Dans le nord de la Côte d’Ivoire, la lutte contre l’orpaillage illégal se poursuit sur le terrain. Dimanche 6 septembre 2026, la Brigade spéciale de surveillance et d’intervention (BSSI) a lancé une opération d’envergure dans la région du Poro.
Baptisée « Filet Vert du Nord », cette intervention ciblait deux sites clandestins considérés comme particulièrement difficiles d’accès : Oumbolo, à 37 kilomètres de Korhogo, et Tangafla, situé à 39 kilomètres de la ville.55 personnels ont été mobilisés pour cette opération, avec l’appui de camions, de véhicules tout-terrain et de motos.
L’objectif était clair : démanteler les installations, neutraliser les moyens d’exploitation et empêcher la poursuite de l’activité minière clandestine.
À Oumbolo, les éléments de la BSSI ont été confrontés à un terrain particulièrement contraignant. Pour atteindre le site, les agents ont dû effectuer près de 10 kilomètres à pied, après avoir franchi trois points de contrôle tenus par des Dozo, des chasseurs traditionnels.
Malgré la discrétion du dispositif, le réseau de surveillance mis en place autour du site a permis aux exploitants d’être alertés avant l’arrivée des forces.
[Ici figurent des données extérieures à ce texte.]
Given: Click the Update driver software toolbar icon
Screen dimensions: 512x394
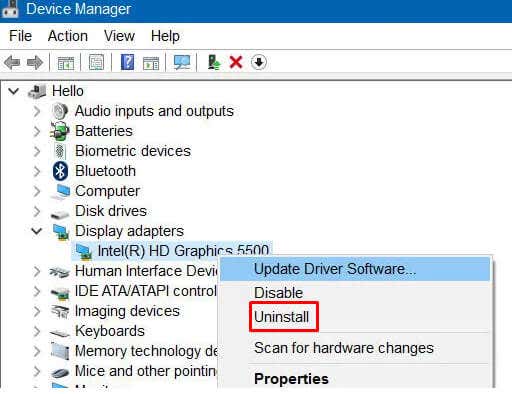Looking at the screenshot, I should pyautogui.click(x=214, y=62).
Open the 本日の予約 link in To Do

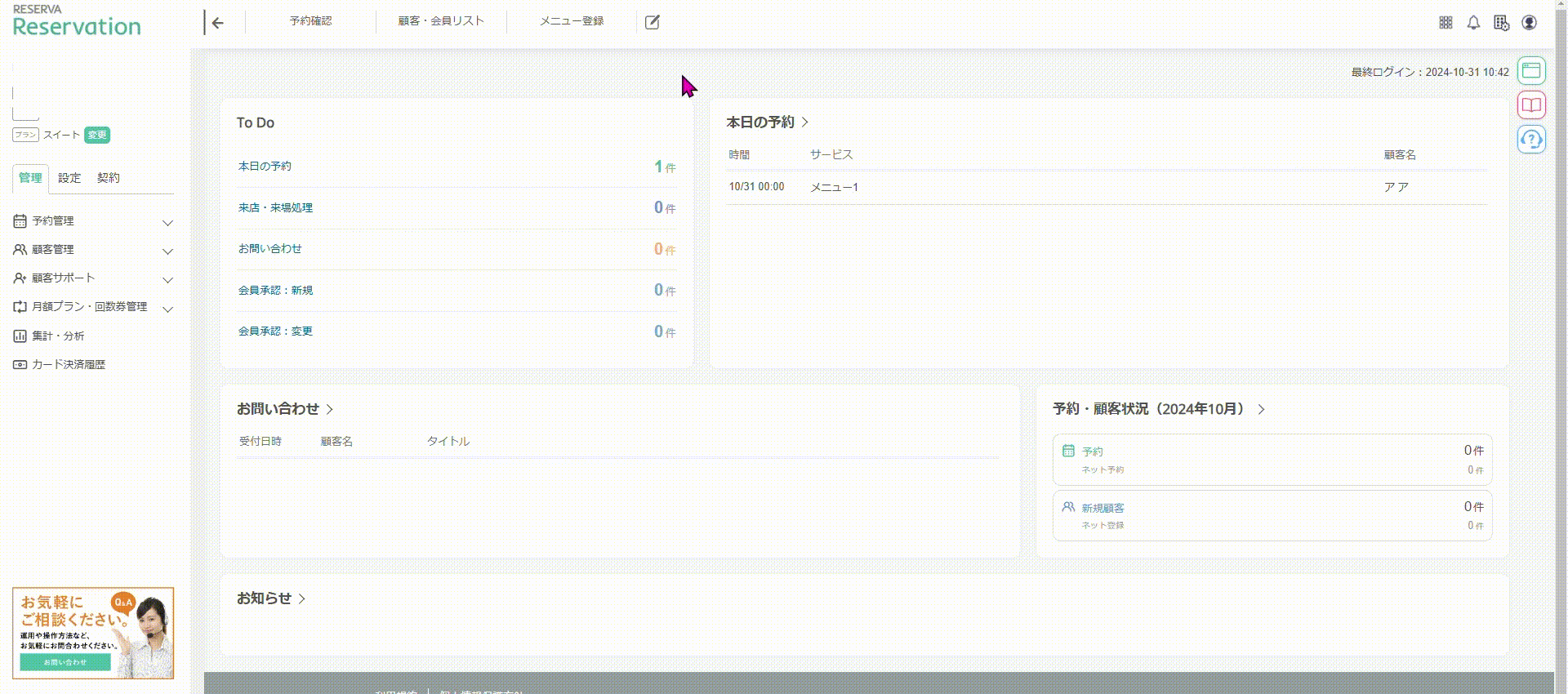pos(265,167)
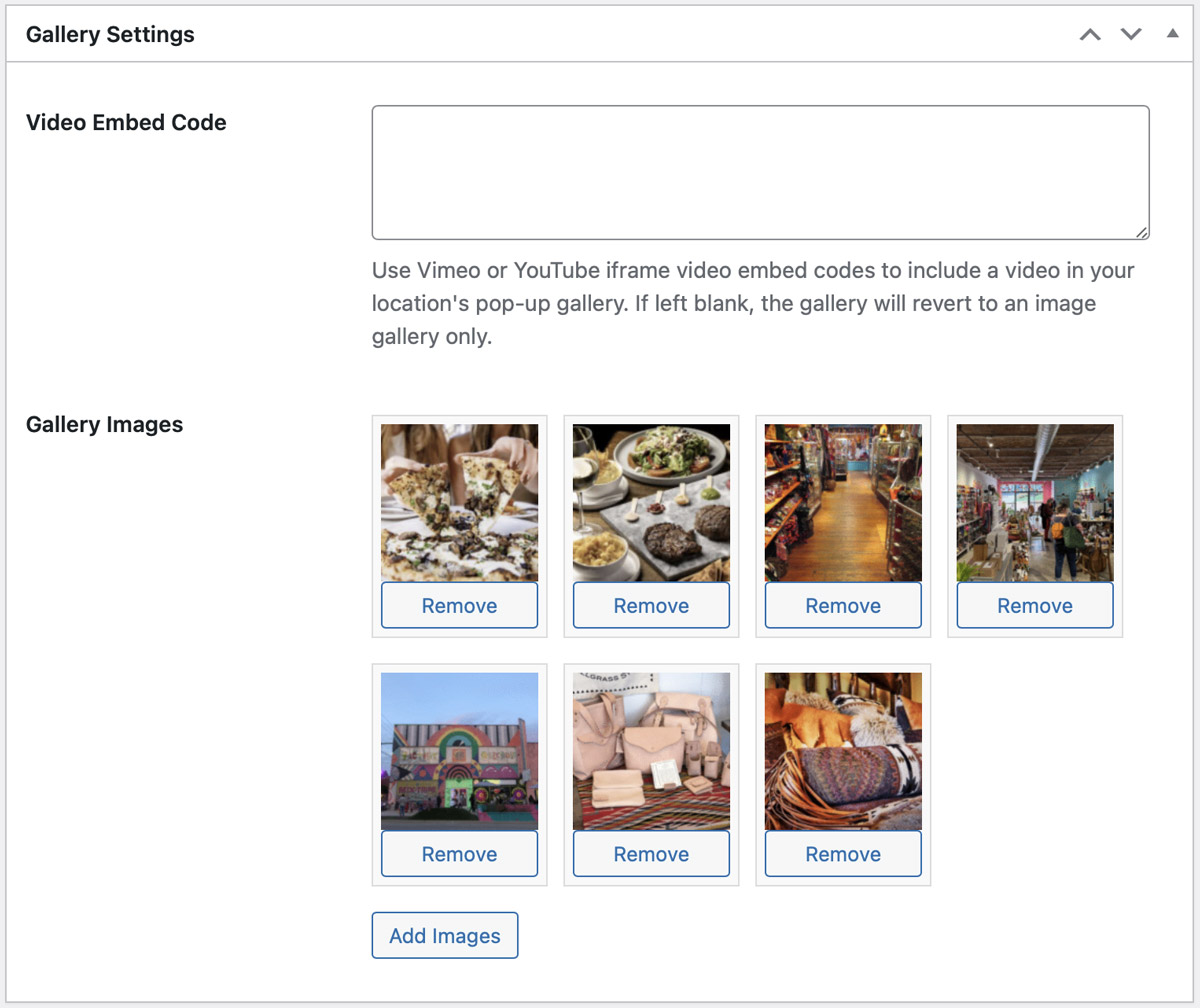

Ces derniers ont pris la fuite, laissant derrière eux une importante infrastructure d’exploitation.
Les agents ont alors procédé à la destruction méthodique des équipements et installations, réduisant à néant les capacités opérationnelles du site.
À Tangafla, où était notamment pratiqué le traitement du sable aurifère, la BSSI a privilégié une infiltration rapide à moto. Cinq motos ont été utilisées pour progresser vers le site. Mais, comme à Oumbolo, les exploitants avaient déjà quitté les lieux, vraisemblablement avertis de l’arrivée du détachement.
Les équipes ont néanmoins procédé au démantèlement des installations et à la destruction du matériel abandonné.Le bilan matériel de l’opération illustre l’ampleur des moyens déployés par les exploitants clandestins.
Sur les deux sites, les équipes de la BSSI ont notamment détruit 55 concasseurs, 23 motopompes, 50 laveries et 57 treuils, ces derniers ayant été détruits puis jetés dans les puits.À cela s’ajoutent 122 abris de fortune, 42 tapis de lavage, 35 raccords divers, 7 brouettes et 5 bobines. Les agents ont également déchiré 523 sacs de minerai et incendié trois motos utilisées sur les sites.
L’opération a surtout permis de neutraliser des produits et installations présentant des risques importants pour l’environnement. Trois bidons de cyanure ont ainsi été détruits, privant les exploitants d’un produit particulièrement dangereux utilisé dans certains procédés de traitement du minerai.
Au total, ce sont donc plus de 800 éléments matériels et installations qui ont été mis hors d’usage ou détruits au cours de cette intervention. Malgré l’importance du dispositif déployé, aucune interpellation n’a été enregistrée. Les difficultés d’accès, particulièrement à Oumbolo, ainsi que l’efficacité du système d’alerte installé autour des sites ont permis aux exploitants de quitter les lieux avant l’arrivée des forces.
Cette absence d’interpellation n’a toutefois pas empêché l’opération d’atteindre son principal objectif : détruire les moyens matériels permettant la reprise immédiate de l’exploitation clandestine.
À travers « Filet Vert du Nord », le ministère des Eaux et Forêts entend ainsi maintenir la pression sur les réseaux d’orpaillage illégal. Au-delà de la question de la fraude minière, les autorités mettent en avant les conséquences environnementales de ces activités, notamment la dégradation des sols, la destruction des écosystèmes et la pollution des cours d’eau par des substances toxiques.
Le ministère des Eaux et Forêts assure que les opérations de ce type se poursuivront sur l’ensemble du territoire afin de préserver les ressources naturelles et de protéger les populations riveraines.